Your instructions:
An exact copy of the lines from the one containing "Where should I click to: Click" through the end of the material is all that is wanted; transcribe only those.

--- START ---

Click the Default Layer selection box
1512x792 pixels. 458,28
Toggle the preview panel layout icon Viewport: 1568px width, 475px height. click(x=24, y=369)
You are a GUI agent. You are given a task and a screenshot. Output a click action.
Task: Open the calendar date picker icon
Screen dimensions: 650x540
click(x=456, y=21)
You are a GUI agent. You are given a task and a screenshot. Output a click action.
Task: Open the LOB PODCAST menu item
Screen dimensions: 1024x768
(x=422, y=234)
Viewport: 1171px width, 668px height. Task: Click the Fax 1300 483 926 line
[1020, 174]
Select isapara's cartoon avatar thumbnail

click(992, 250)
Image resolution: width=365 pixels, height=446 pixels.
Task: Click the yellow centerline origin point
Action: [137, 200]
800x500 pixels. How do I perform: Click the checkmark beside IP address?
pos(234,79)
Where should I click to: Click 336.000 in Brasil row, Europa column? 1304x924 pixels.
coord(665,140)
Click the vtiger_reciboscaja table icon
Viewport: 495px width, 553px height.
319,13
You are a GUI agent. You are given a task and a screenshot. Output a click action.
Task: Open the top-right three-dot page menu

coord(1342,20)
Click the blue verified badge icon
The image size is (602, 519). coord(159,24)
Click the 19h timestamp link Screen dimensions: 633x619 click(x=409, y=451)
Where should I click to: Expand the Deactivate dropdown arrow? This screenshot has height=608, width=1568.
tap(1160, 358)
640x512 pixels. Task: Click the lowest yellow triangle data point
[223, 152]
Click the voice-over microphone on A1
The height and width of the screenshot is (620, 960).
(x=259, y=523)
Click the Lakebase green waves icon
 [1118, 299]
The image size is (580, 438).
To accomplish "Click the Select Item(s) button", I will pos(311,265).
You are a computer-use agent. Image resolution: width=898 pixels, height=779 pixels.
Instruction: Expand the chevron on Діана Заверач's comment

--- END ---

Solution for this problem:
Where should I click to: Click 336.000 in Brasil row, Europa column? 1304x924 pixels.
coord(665,140)
Click the vtiger_reciboscaja table icon
Viewport: 495px width, 553px height.
319,13
You are a GUI agent. You are given a task and a screenshot. Output a click action.
Task: Open the top-right three-dot page menu

coord(1342,20)
Click the blue verified badge icon
The image size is (602, 519). coord(159,24)
Click the 19h timestamp link Screen dimensions: 633x619 click(x=409, y=451)
Where should I click to: Expand the Deactivate dropdown arrow? This screenshot has height=608, width=1568.
tap(1160, 358)
640x512 pixels. Task: Click the lowest yellow triangle data point
[223, 152]
Click the voice-over microphone on A1
The height and width of the screenshot is (620, 960).
(x=259, y=523)
Click the Lakebase green waves icon
 [1118, 299]
The image size is (580, 438).
To accomplish "Click the Select Item(s) button", I will pos(311,265).
You are a computer-use agent. Image resolution: width=898 pixels, height=779 pixels.
Instruction: Expand the chevron on Діана Заверач's comment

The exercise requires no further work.